Bcl2 is a family of proteins that are involved in the inhibition of apoptosis in cells. My question is that what makes this anti-apoptotic protein useful in cancer therapies as opposed to focusing on pro-apoptotic proteins? Are Bcl2 proteins simply easier to work with as opposed to the pro-apoptotic proteins? Or Bcl2 proteins have some sort of other characteristic that has allowed them for be the target for cancer therapies?
Bcl2 is an anti-apoptosis protein, meaning that by inhibiting Bcl2 you will inhibit its anti-apoptotic effects. In other words, by inhibiting Bcl2 you actually induce apoptosis in cancer cells. This is one of those concepts in biology that can be hard to follow... that is, "by inhibiting an inhibitor you cause activation".

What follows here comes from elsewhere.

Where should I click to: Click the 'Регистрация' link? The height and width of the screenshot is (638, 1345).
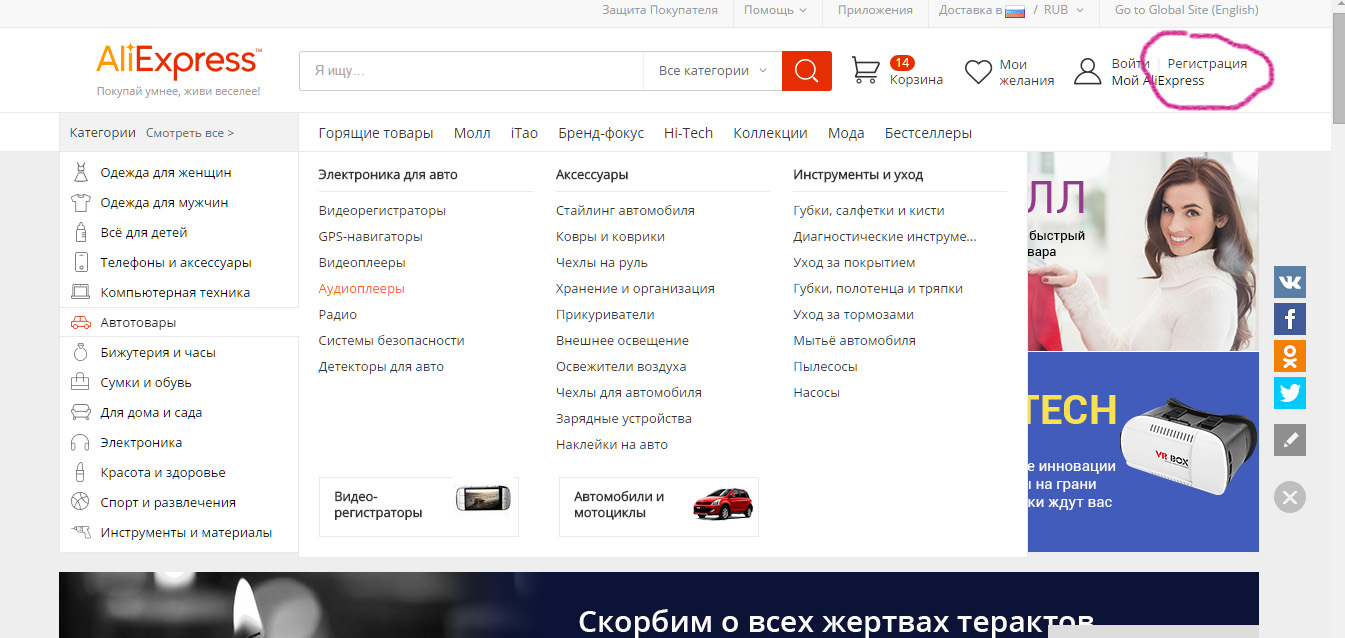(1206, 63)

Cancer cells in particular seem to be resistant to the endogenous pathways in the cell leading to apoptosis, and the reasons for this phenomena are an area of active research. There are two major pathways of apoptosis within the cell, the extrinsic pathway the involves caspase proteins and the intrinsic pathway that involves Bcl2 and a number of other proteins associated with the mitochondria.
Bcl2 is part of a family of proteins that are involved in the intrinsic pathway of apoptosis - for a great and recent review see this recent review... or search on PubMed for a number of recent review articles.
Interestingly, cancer cells have a particular type of mitochondrial dysfunction that may be related to Bcl2, which is still incompletely understood. Cancer cells somehow inhibit the intrinsic apoptotic pathway, which involves the mitochondria. Additionally, cancer cells decrease aerobic metabolism by the mitochondria and preferentially use anaerobic metabolic processes instead - called the "Warburg Effect" by individuals in the metabolism and cancer fields. This was originally described by Otto Warburg almost 100 years ago - i.e. that cancer cells preferentially use anaerobic metabolism - but why this occurs is still unknown to present day.